A PwC é uma das empresas que estão testando programas de mentoria para lidar com as lacunas de habilidades em novos recrutas. Fitzgerald-Lombard, do BNP, no entanto, disse que os temores dos estagiários podem ser infundados: apesar do nervosismo dos jovens, ela costuma ficar "impressionada" com a capacidade deles de dominar uma sala. "É mais uma questão de confiança", disse ela.

Novas experiências

Estagiários e empregadores ainda veem sinais de esperança no local de trabalho híbrido.

Empresas como o HSBC disseram que novos estágios virtuais, experiências curtas oferecidas online para um número maior de estudantes ou graduados, melhoraram a diversidade ao oferecer uma forma acessível de entrar na empresa.

A comunicação online também pode aumentar as interações, permitindo que os jovens recrutas tenham mais tempo de contato pessoal com líderes experientes ou colegas no exterior.

"Mais pessoas podem participar de ligações e Zooms do que antes numa sala física", disse Harbour, hoje advogado da Cleary Gottlieb Steen & Hamilton, uma empresa americana em Bruxelas. "Eles não teriam levado tantos novatos para atender um cliente."

Também para alguns jovens recrutas, os estágios continuam sendo uma forma de avaliar o que os possíveis locais de trabalho oferecem, incluindo suporte pessoal, relacionamento com colegas e uma chance de ser notado.
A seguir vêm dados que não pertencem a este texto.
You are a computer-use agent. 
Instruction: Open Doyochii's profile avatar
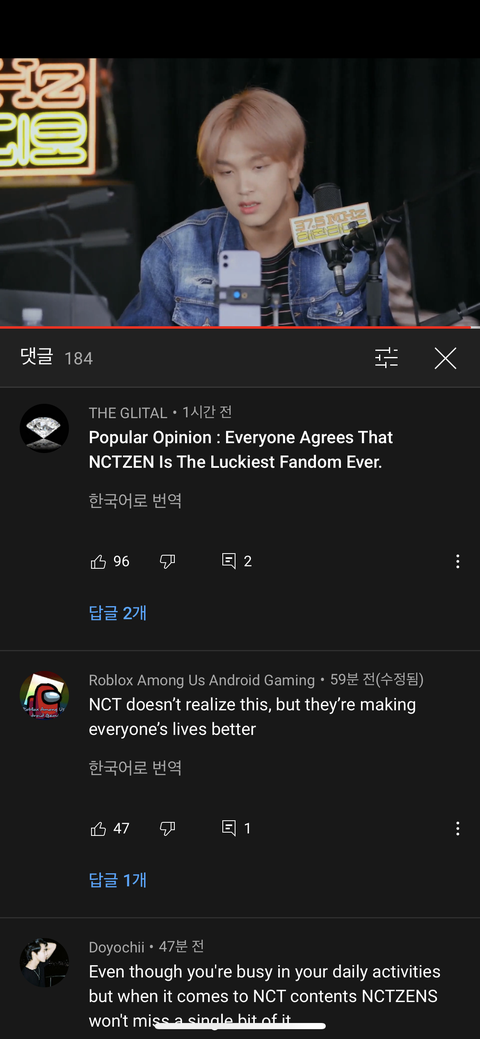[44, 963]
Quando as empresas ficam aquém, correm o risco de perder funcionários talentosos.

Depois de um verão em escritórios meio vazios em seu estágio em serviços financeiros, Martha, 22, acabou recusando um cargo permanente. Ela achou que a experiência "não foi muito estimulante (...) Não era o que eu esperava".

*Martha pediu que seu sobrenome não fosse citado.